WORK REQUIRED
Nothing outside the stretch is wanted. Repeat exactly the lines of the listing below from the one that contains "You are a GUI" through the one that contains "Instruction: Enable the", both ends included.

..............................

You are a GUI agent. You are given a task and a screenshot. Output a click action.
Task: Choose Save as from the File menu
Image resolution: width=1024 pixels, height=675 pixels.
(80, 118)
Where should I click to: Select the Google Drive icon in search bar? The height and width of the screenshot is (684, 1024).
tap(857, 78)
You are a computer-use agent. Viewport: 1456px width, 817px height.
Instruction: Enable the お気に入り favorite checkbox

..............................

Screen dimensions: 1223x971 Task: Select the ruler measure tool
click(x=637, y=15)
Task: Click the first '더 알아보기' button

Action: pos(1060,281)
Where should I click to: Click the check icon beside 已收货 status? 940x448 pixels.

..............................

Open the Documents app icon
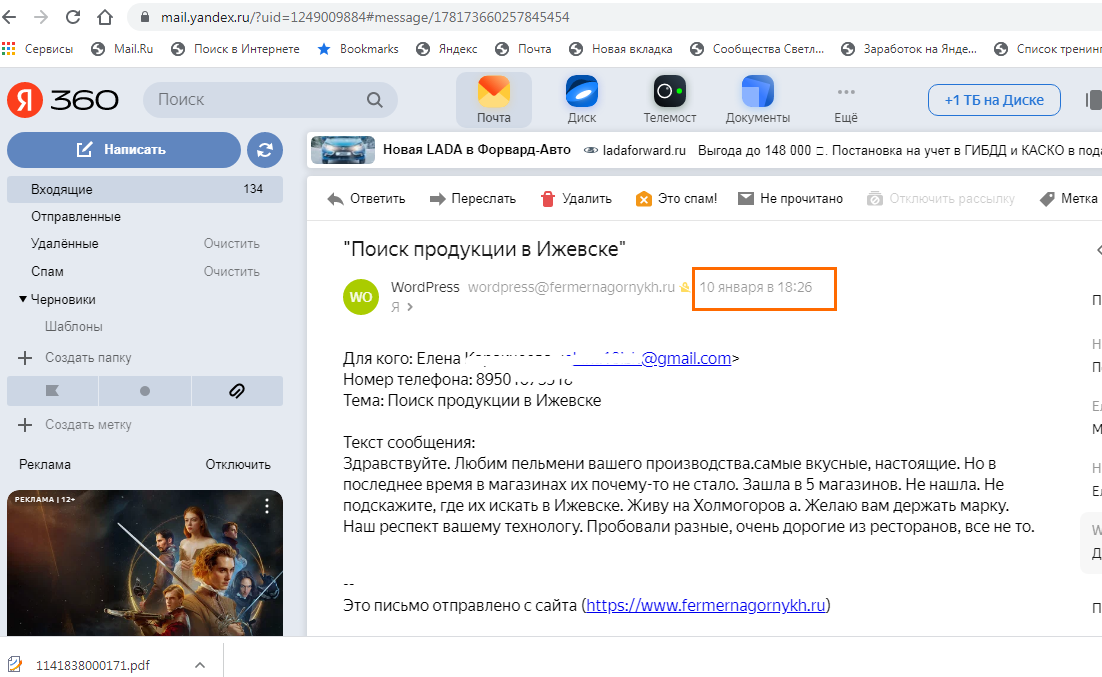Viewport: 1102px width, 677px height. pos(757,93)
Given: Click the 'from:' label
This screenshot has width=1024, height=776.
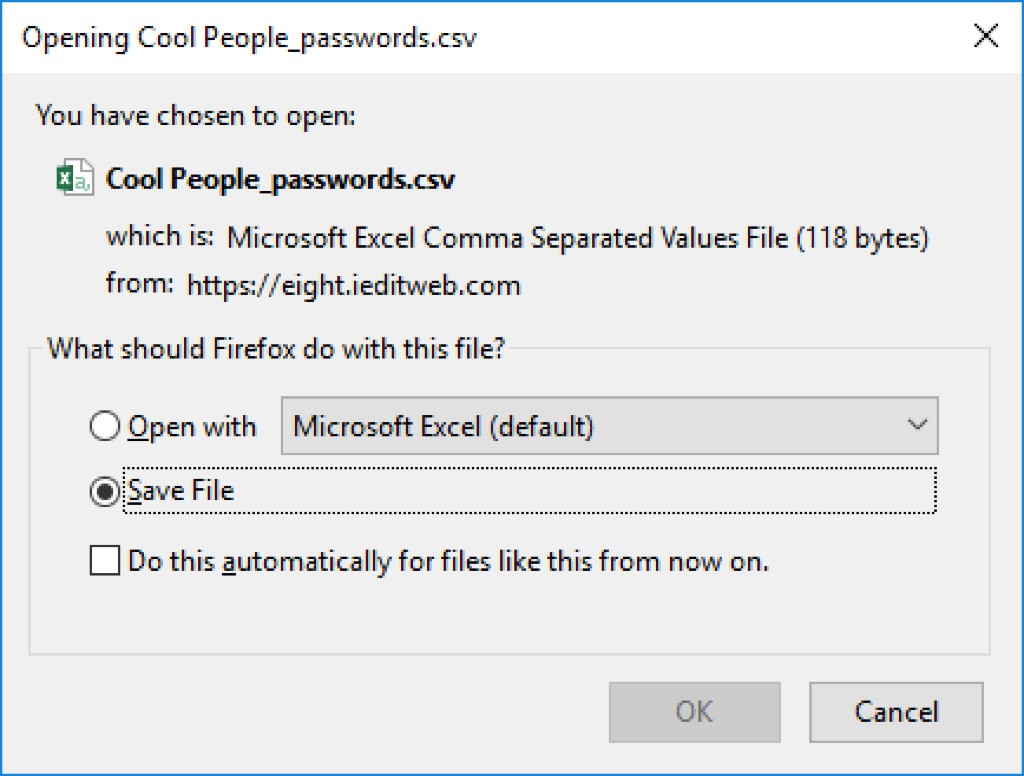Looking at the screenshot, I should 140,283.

..............................

RESPONSE BELOW
You are a GUI agent. You are given a task and a screenshot. Output a click action.
Task: Choose Save as from the File menu
Image resolution: width=1024 pixels, height=675 pixels.
(80, 118)
Where should I click to: Select the Google Drive icon in search bar? The height and width of the screenshot is (684, 1024).
tap(857, 78)
You are a computer-use agent. Viewport: 1456px width, 817px height.
Instruction: Enable the お気に入り favorite checkbox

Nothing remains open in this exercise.